[Collected data]
——
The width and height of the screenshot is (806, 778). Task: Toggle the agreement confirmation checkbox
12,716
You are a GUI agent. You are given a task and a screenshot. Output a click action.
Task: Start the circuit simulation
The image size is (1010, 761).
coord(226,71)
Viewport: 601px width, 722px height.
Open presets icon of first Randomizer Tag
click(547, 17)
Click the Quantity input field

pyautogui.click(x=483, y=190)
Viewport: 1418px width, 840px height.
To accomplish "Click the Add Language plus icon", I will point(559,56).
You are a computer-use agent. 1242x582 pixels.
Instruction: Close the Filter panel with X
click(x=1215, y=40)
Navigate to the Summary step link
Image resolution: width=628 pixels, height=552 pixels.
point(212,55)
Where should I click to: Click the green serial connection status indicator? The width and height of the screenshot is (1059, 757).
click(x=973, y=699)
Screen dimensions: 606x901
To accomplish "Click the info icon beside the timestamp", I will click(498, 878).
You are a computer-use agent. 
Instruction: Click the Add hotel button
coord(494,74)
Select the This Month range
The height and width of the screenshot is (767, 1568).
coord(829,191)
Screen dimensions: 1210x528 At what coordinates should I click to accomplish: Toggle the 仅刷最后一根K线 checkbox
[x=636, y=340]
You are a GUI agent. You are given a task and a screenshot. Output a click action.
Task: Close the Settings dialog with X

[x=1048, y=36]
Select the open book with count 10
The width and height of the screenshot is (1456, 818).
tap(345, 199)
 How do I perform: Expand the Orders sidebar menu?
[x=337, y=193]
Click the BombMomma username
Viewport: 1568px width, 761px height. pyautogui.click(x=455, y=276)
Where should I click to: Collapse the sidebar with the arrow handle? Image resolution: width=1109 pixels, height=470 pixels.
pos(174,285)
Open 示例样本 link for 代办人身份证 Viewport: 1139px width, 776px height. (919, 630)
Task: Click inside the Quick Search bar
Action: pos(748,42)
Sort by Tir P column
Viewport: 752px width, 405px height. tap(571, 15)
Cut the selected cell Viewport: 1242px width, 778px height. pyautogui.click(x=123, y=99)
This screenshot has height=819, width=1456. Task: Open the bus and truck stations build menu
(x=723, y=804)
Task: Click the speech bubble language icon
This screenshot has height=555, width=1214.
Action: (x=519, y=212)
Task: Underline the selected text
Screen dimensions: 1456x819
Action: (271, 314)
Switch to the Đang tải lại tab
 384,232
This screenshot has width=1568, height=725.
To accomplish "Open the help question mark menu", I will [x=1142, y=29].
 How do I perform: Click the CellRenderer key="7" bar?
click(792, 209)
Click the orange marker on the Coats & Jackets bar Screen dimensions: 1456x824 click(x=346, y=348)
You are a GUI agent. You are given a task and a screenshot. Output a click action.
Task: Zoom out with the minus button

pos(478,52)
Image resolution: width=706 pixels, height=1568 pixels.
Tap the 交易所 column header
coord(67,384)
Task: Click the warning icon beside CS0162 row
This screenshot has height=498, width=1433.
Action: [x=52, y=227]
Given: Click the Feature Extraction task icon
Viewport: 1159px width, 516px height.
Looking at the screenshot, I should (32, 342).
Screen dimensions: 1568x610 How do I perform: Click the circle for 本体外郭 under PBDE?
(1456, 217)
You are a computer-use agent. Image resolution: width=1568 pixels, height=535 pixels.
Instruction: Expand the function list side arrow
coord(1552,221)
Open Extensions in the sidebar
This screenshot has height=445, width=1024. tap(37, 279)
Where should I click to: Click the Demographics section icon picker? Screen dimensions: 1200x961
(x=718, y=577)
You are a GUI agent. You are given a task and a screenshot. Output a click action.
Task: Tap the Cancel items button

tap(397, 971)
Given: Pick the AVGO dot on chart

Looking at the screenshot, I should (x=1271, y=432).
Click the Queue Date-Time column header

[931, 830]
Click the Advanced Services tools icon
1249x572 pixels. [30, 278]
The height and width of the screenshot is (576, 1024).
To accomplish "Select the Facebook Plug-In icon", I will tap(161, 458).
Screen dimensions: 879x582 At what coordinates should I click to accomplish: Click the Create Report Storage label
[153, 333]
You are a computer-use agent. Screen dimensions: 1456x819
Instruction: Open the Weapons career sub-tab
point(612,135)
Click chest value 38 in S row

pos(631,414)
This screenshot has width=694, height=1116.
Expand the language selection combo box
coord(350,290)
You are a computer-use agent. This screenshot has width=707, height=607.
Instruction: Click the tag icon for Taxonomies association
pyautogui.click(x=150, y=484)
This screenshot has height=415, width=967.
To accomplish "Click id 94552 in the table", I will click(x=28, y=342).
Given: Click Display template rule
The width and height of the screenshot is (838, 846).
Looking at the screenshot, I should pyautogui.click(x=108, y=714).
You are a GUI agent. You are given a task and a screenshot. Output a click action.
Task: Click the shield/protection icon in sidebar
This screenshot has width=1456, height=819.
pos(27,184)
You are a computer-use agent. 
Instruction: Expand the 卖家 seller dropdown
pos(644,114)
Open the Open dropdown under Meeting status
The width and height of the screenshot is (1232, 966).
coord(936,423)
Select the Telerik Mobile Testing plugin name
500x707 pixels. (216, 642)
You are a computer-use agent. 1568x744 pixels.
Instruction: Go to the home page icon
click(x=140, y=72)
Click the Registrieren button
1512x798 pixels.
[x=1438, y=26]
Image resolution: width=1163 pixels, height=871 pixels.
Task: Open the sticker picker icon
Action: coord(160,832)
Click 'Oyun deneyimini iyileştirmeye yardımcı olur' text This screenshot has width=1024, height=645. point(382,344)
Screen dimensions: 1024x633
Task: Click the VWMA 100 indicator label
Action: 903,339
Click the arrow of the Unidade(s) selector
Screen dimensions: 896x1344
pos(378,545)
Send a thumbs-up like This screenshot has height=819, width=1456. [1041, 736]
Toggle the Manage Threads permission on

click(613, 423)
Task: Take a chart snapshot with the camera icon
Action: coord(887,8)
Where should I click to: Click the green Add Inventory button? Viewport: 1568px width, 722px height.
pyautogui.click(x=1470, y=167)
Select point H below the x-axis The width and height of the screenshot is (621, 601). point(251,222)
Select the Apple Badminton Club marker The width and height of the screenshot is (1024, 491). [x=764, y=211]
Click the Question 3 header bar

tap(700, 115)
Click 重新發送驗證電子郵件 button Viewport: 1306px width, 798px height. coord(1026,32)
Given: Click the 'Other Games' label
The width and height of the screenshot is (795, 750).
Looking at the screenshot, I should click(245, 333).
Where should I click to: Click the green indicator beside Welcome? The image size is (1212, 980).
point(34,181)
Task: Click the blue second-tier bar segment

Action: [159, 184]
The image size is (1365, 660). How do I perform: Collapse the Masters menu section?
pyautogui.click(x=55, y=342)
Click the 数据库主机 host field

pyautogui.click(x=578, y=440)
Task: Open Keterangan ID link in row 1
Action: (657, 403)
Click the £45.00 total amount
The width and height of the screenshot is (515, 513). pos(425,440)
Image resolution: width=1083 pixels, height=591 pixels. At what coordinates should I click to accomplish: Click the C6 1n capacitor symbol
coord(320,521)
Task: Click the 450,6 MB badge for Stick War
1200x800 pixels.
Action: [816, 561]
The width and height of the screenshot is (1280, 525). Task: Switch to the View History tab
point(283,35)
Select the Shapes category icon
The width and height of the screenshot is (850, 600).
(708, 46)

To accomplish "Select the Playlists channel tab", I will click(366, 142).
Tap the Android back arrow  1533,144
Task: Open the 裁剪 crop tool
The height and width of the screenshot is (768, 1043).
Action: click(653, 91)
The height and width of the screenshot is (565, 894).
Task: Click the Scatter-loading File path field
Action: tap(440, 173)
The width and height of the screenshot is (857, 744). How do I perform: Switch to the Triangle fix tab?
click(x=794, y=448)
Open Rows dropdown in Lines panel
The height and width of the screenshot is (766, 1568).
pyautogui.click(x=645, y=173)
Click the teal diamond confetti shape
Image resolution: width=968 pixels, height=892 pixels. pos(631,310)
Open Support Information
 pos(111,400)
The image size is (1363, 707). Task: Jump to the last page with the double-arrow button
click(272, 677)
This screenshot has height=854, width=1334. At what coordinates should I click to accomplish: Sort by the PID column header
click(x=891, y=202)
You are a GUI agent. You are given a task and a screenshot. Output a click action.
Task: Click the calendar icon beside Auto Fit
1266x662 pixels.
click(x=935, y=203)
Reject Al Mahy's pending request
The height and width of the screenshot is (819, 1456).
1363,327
——
-- Task description --
Update the part of the listing that opens with the line containing "Task: Click the warning" and closes with the line containing "Looking at the screenshot, I should (32, 342)." by changing "Feature Extraction" to "Image Segmentation". Give back only those lines, with everything else left as it is.

-- Written answer --
Task: Click the warning icon beside CS0162 row
This screenshot has height=498, width=1433.
Action: [x=52, y=227]
Given: Click the Image Segmentation task icon
Viewport: 1159px width, 516px height.
Looking at the screenshot, I should (32, 342).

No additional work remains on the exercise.